As you can see from the photo montage, the PRT (bottom center of top half
of montage), Student Recreation Center, National Center for Coal and Energy, the
Mineral Resources building, Health and Education Building and Agricultural
Science Building – like the new Mountaineer Field – came later.
To give you a better perspective of the changes, Agricultural Sciences (A),
Engineering Sciences (B), Creative Arts Center (C) and the WVU domed Coliseum
(D) are in both halves of the montage since they were among the first buildings
to sprout up on the Evansdale campus.
I got my exercise BEFORE going to phys ed in what was WVU Fieldhouse on
Beechurst Avenue along the Monongahela River. I had 10 minutes to scamper down
a ton of stairs that went left, then right, then left, then right from Woodburn
Hall, where the School of Journalism was housed at the time, to cross Beechurst
and enter the fieldhouse. And 10 minutes to run up those same damn steps to get
back to my next journalism class in Woodburn Hall.
WVU Fieldhouse became Stansbury Hall in 1970, when the WVU basketball team
and other indoor sports moved to the new WVU Coliseum on Monongahela Boulevard.
Mountaineer Field followed a decade later.
By the time I was finishing up at WVU, the School of Journalism moved from
the third floor of Woodburn Hall to take over all of Martin Hall.
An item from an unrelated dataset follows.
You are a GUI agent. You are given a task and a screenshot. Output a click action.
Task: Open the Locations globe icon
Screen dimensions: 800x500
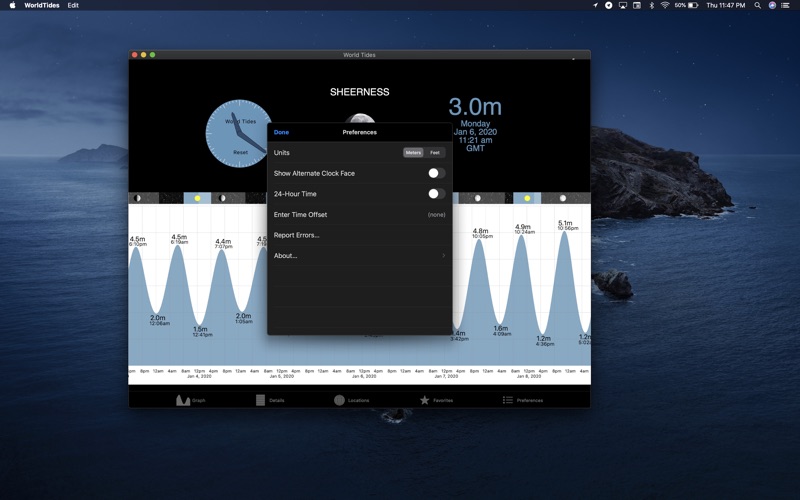[339, 400]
Later, J School was renamed P.I. Reed School of Journalism, for the English
department professor who founded the journalism school, and whose favorite
phrase was, “Don’t you see?” He, appropriatedly, taught journalism ethics. My
other journalism professors included Don Bond, Paul Krakowski (who kept me from
getting thrown out of school for printing only the Daily Athenaeum front page
sideways) and Paul Atkins, who I still see at WVU Homecomings.
When I was at WVU, Dwight D. Eisenhower, in charge of winning World War II
for the world, replaced Harry Truman as President, appointed Earl Warren as
U.S. Supreme Court chief justice and warned about the “military/industrial
complex” ruining the country someday. Marilyn Monroe had just married Joe
DiMaggio. Hugh Hefner published the first issue of Playboy, which all the
college men checked out for the articles (yeah, right!).
I guess it has been a while.
But I’m still standing at age 83. That’s the upside. Plus all the glorious
memories of my life, my family, my travels and the two women who added a
blinding golden glow to it all.
And I’m sure that there are many other Monongah High alumni who have
similar happy ever afters in their lives, too. That’s the Lions way.